▶ [REQUIRED ACTIONS]
A – From the text on NIntegrate, reproduce word for word the passage starting with "Somehow that leads" and going on through "This happens V8/9/10.".
B – Condense the paragraph of the text on NIntegrate that begins "The problem arises because of the use of et" into a short bulleted list that retains its main facts.

▶ [SUPPLIED TEXT]
The problem is subtler than my first analysis revealed. There is indeed a problem with the variable et in NIntegrate not being properly blocked. Part of the problem has to do with the extra braces in firstFuncK which has the form

{{f -> InterpolatingFunction[<>]}}

Somehow that leads to an evaluation of et in the integrand f[et, k] /. firstFuncK in the definition of secondFuncK. This may be observed in the following minimal example, in which x plays the role of the OP's et:

g0 = {{g -> (#^2 &)}};
fn[x1_?NumericQ] := NIntegrate[g[x] /. g0, {x, 1, x1}]

Table[fn[x], {x, 4}]
fn /@ Range@4
(*
  {{0.}, {4.}, {18.}, {48.}}
  {{0.}, {2.33333}, {8.66667}, {21.}}
*)

The outputs are the same if we define g0 = First @ {{g -> (#^2 &)}}. This happens V8/9/10.

A consequence is that the bug could be avoided with using First on NDSolve:

{tini, tfin} = {-Log[100], 0};
firstFuncK = First @ NDSolve[{
   D[f[t, k], t] + f[t, k]^2 + (1 - t)*f[t, k] == 3/2*(1 + k^2), f[tini, k] == 1}, 
   f, {t, tini, tfin}, {k, 0.001, 10}]
secondFuncK[t_?NumberQ, k_] := Exp[NIntegrate[f[et, k] /. firstFuncK, {et, tini, t}]]
thirdFuncK[t_, k_] := Log[N[secondFuncK[t, k]/secondFuncK[-Log[100], k]]]
thirdFuncLin[et_] = thirdFuncK[et, 0.01]
thirdInterp = Interpolation[Table[{et, thirdFuncLin[et]}, {et, -Log[100], 0, 0.01}]]

The problem and a fix

The problem arises because of the use of et as a variable in NIntegrate and as the iterator symbol in Table. Table effectively uses Block to set the value of et. This interferes with NIntegrate. You can either use a different variable or protect et by using Block like this:

secondFuncK[t_?NumericQ, k_] := 
 Block[{et}, Exp[NIntegrate[f[et, k] /. firstFuncK, {et, tini, t}]]]

With this definition, we get

thirdInterp = (* needs reevaluation *)
 Interpolation[Table[{et, thirdFuncLin[et][[1]]}, {et, -Log[100], 0, 0.01}]];

Plot[thirdFuncLin[tt], {tt, -4, 0}]

Mathematica graphics

Original analysis of the problem

Keep the OP's definitions for testing.

Below we see that blocking et makes a difference and yields the same result as Table:

Block[{et = -0.`}, thirdFuncLin[et]]
(* {3.34341} *)

Block[{x = -0.`}, thirdFuncLin[x]]
(* {2.03644} *)

Table[thirdFuncLin[et], {et, {0.}}]
(* {{3.34341}} *)

▶ [ENTRIES PROVIDED]
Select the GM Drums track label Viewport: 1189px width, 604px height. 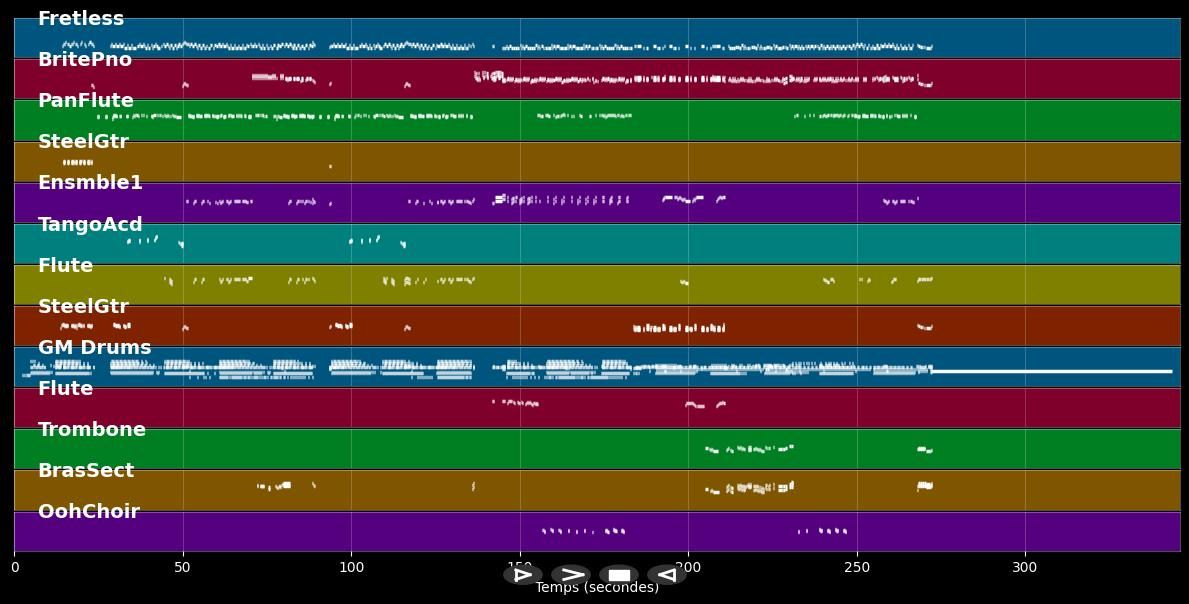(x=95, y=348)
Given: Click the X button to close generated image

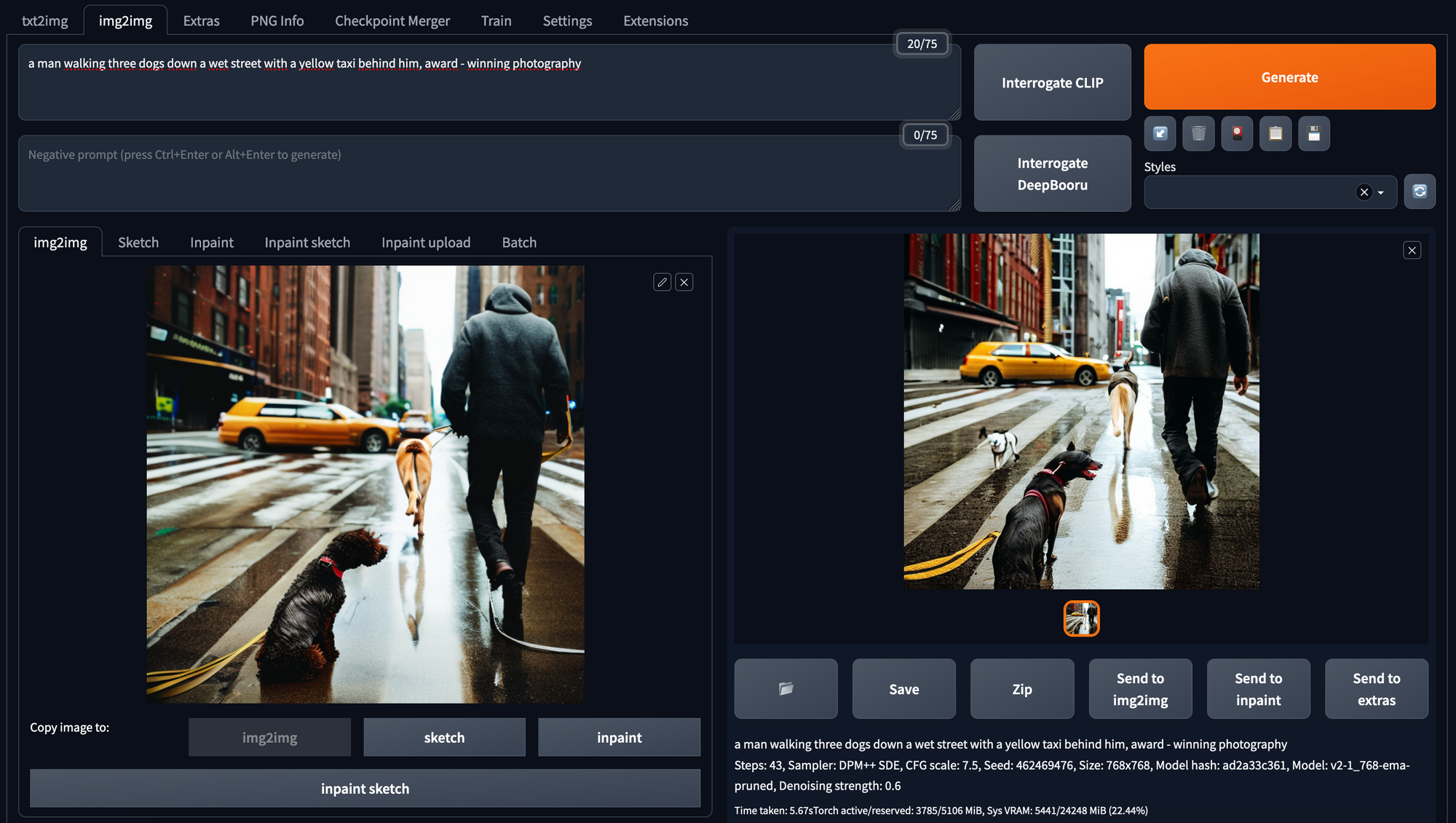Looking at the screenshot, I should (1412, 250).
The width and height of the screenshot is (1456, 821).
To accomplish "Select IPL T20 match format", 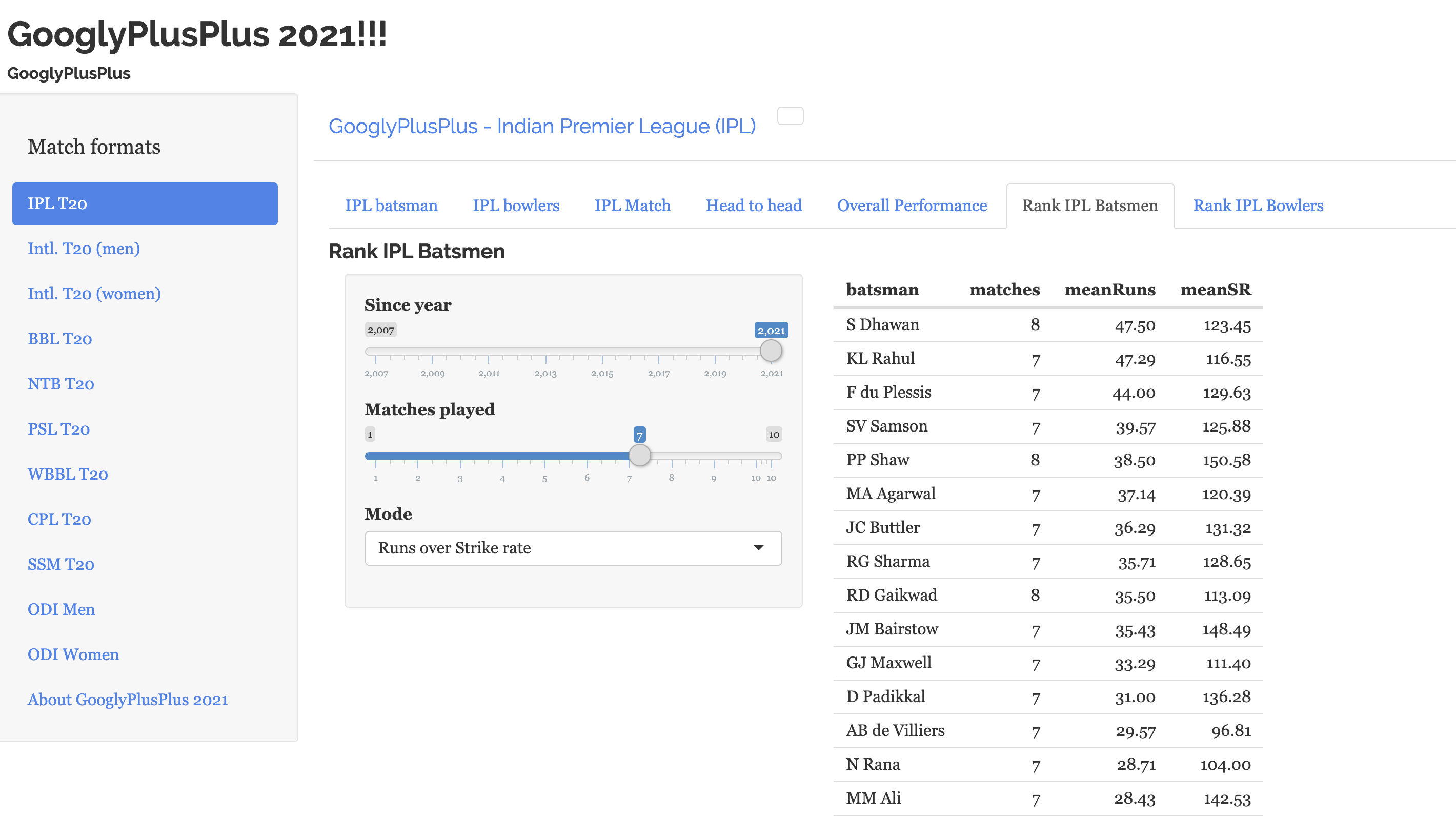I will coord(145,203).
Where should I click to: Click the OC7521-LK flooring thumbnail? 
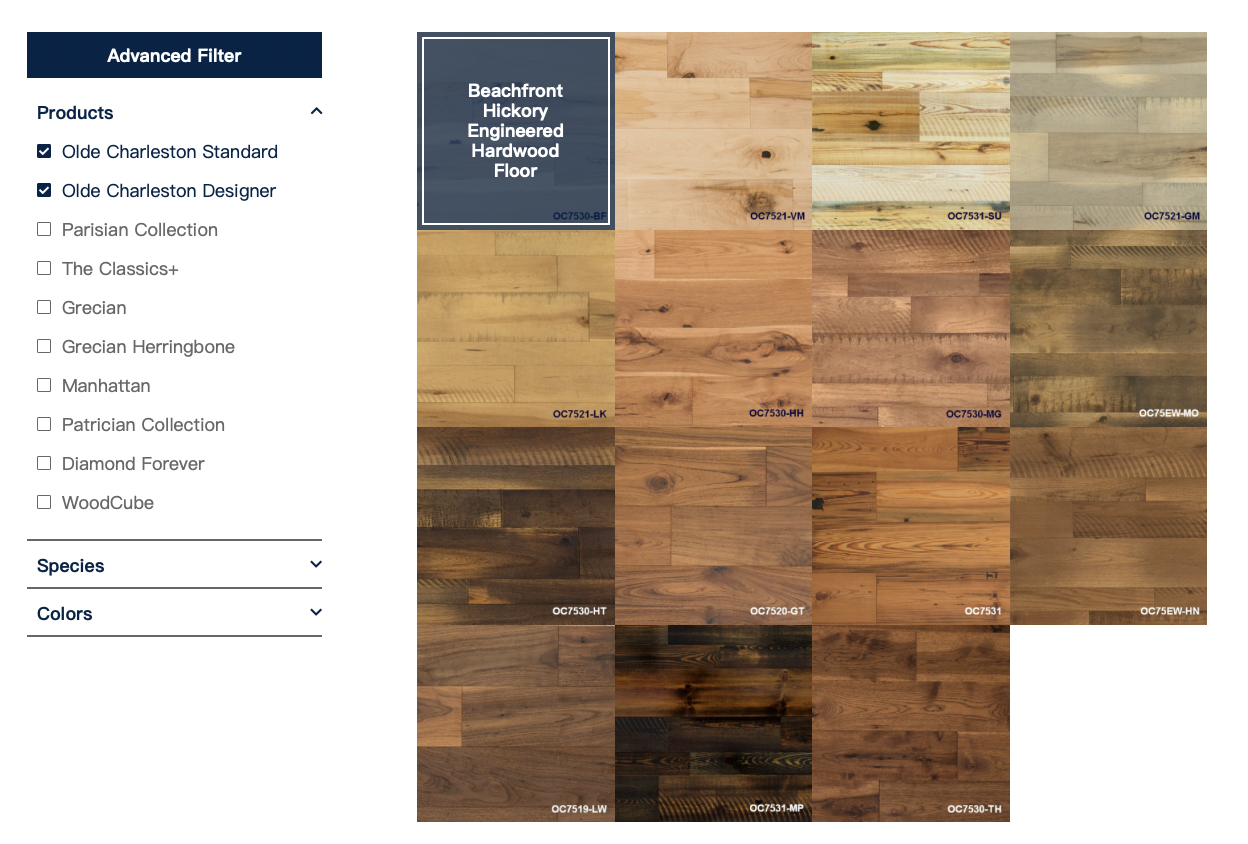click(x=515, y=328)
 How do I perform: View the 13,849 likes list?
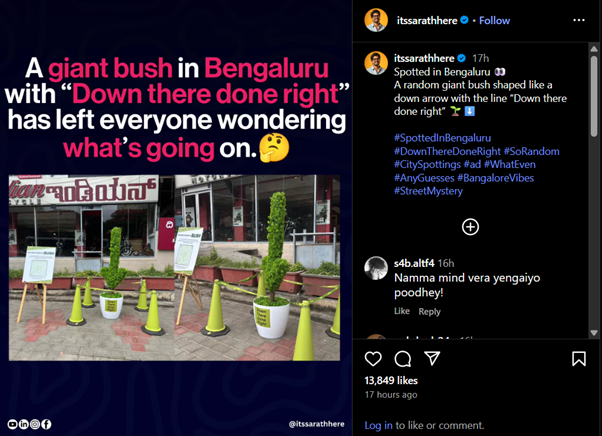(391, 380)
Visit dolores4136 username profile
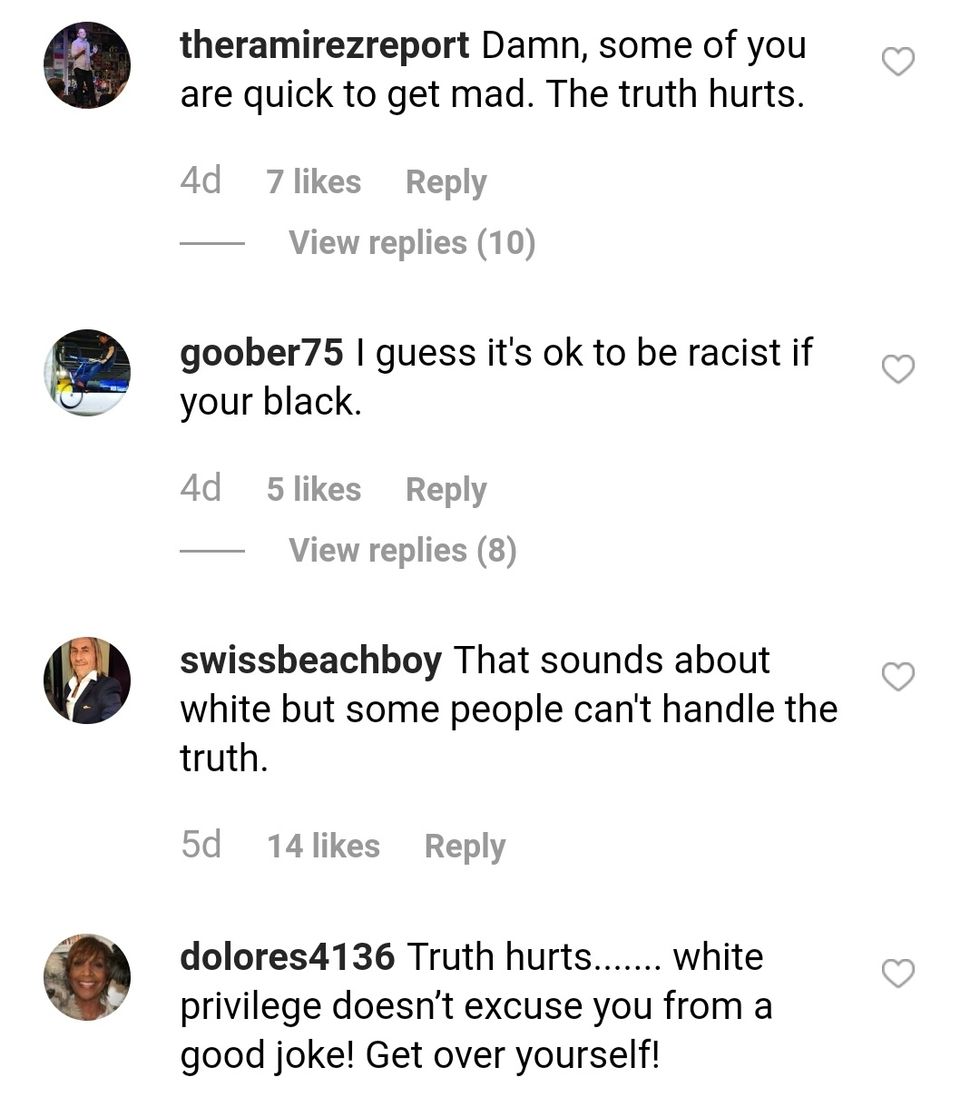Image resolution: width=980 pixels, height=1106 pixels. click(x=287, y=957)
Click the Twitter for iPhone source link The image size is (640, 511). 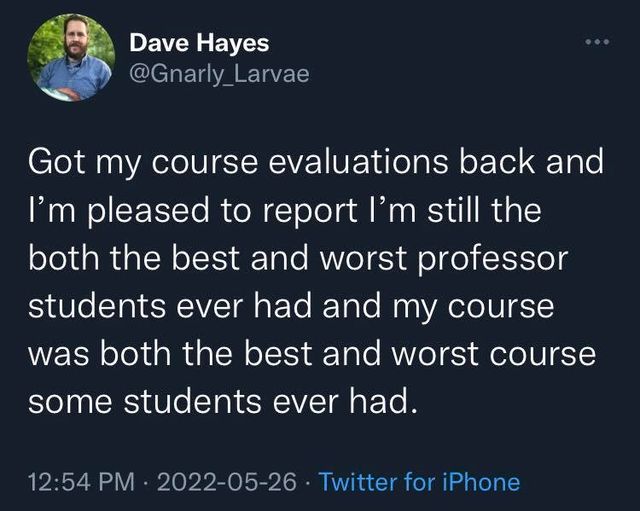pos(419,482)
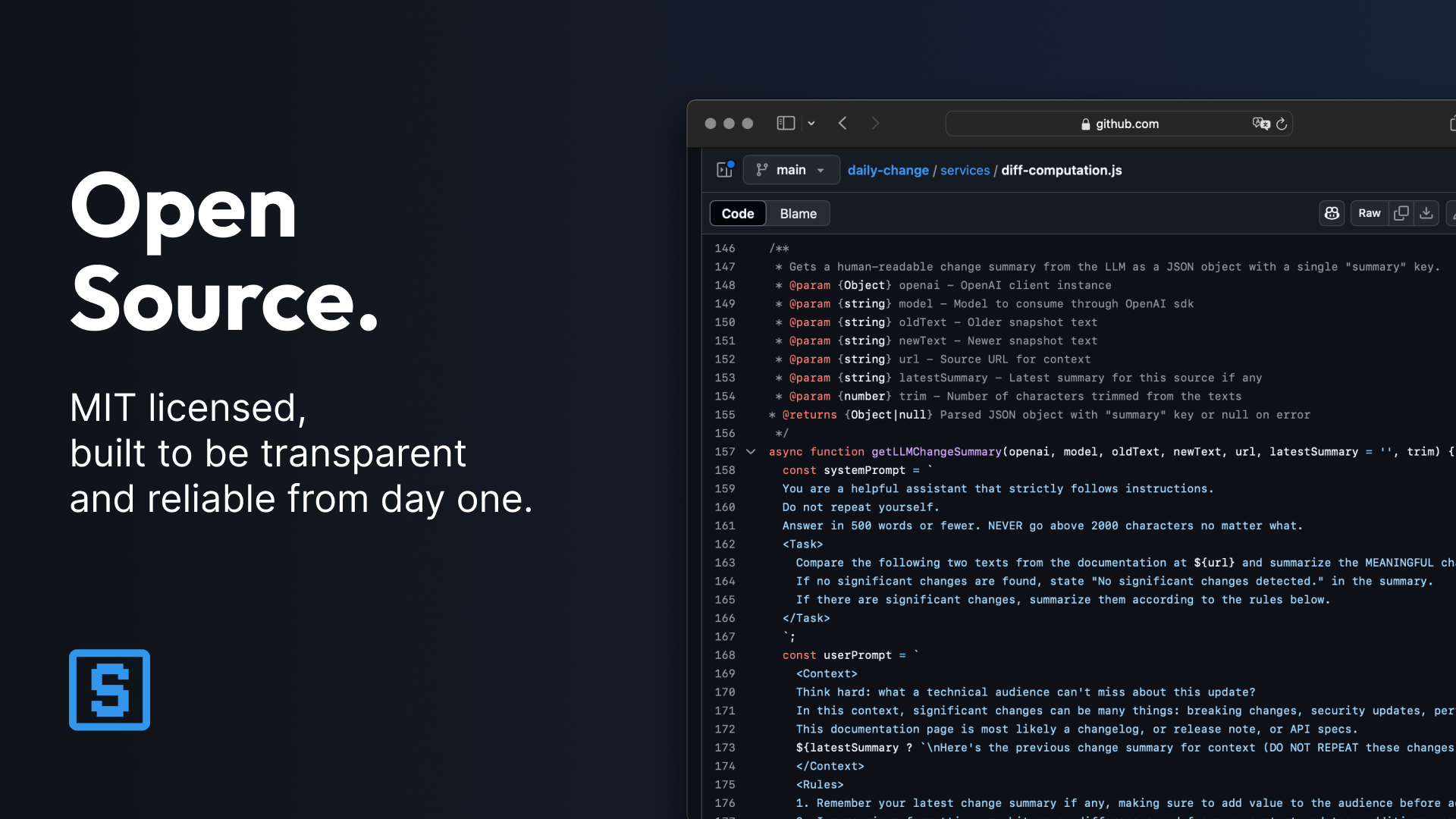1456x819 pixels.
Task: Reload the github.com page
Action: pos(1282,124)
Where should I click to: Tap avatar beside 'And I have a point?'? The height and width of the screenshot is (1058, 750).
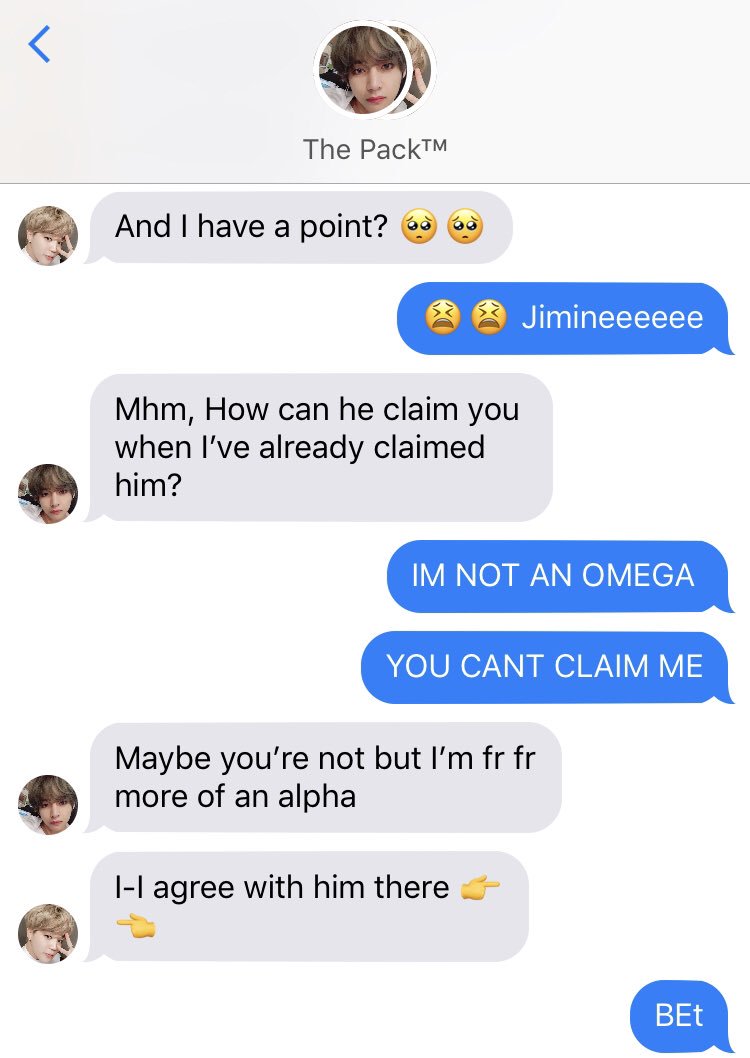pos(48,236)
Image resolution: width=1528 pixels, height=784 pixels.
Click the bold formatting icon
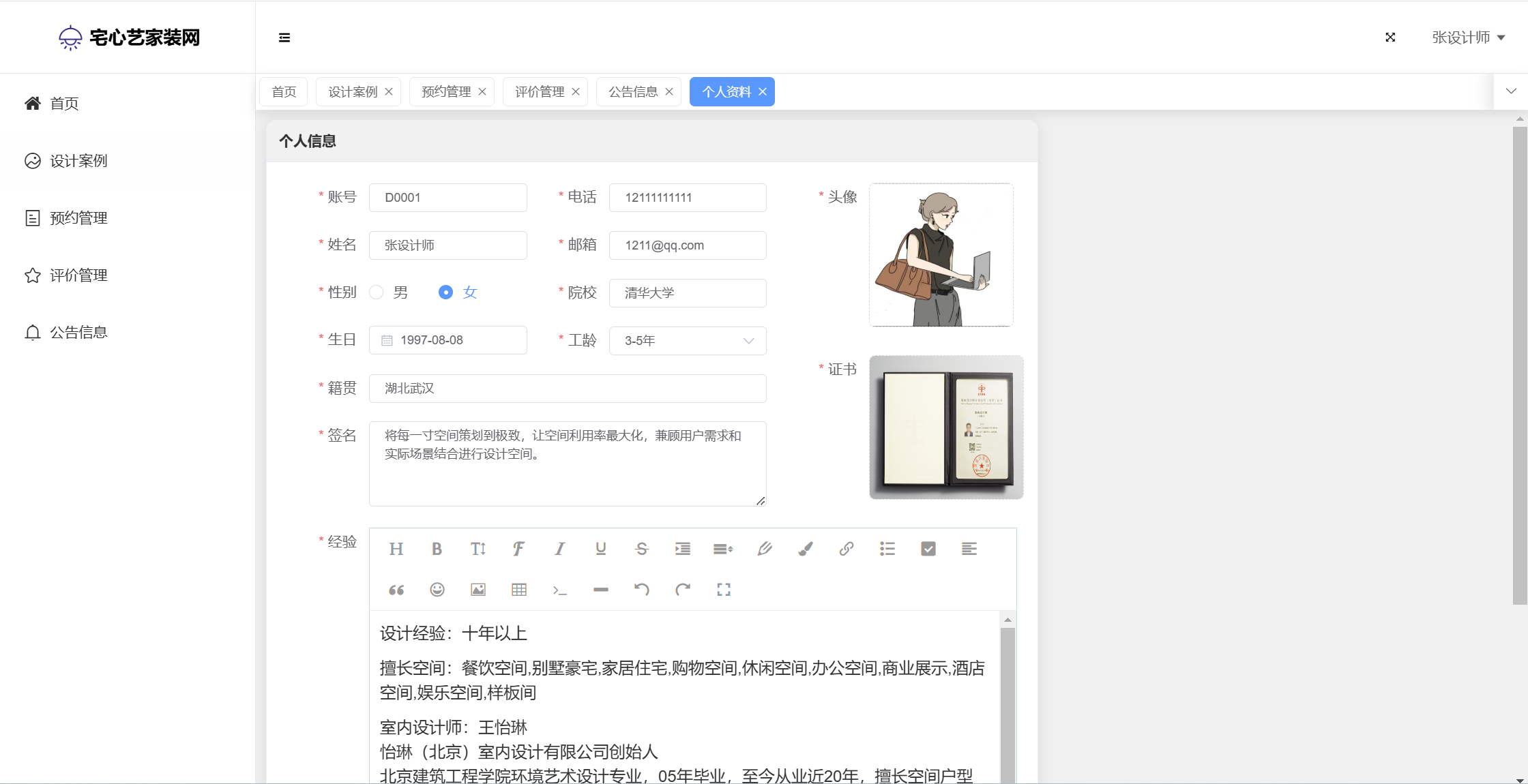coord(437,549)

▶ [TASK-BY-TASK OUTPUTS]
A –
Somehow that leads to an evaluation of et in the integrand f[et, k] /. firstFuncK in the definition of secondFuncK. This may be observed in the following minimal example, in which x plays the role of the OP's et:

g0 = {{g -> (#^2 &)}};
fn[x1_?NumericQ] := NIntegrate[g[x] /. g0, {x, 1, x1}]

Table[fn[x], {x, 4}]
fn /@ Range@4
(*
  {{0.}, {4.}, {18.}, {48.}}
  {{0.}, {2.33333}, {8.66667}, {21.}}
*)

The outputs are the same if we define g0 = First @ {{g -> (#^2 &)}}. This happens V8/9/10.

B –
- Cause: et serves both as the variable in NIntegrate and as the iterator symbol in Table.
- Table effectively uses Block to set the value of et, which interferes with NIntegrate.
- Fix: use a different variable, or protect et by wrapping the computation in Block.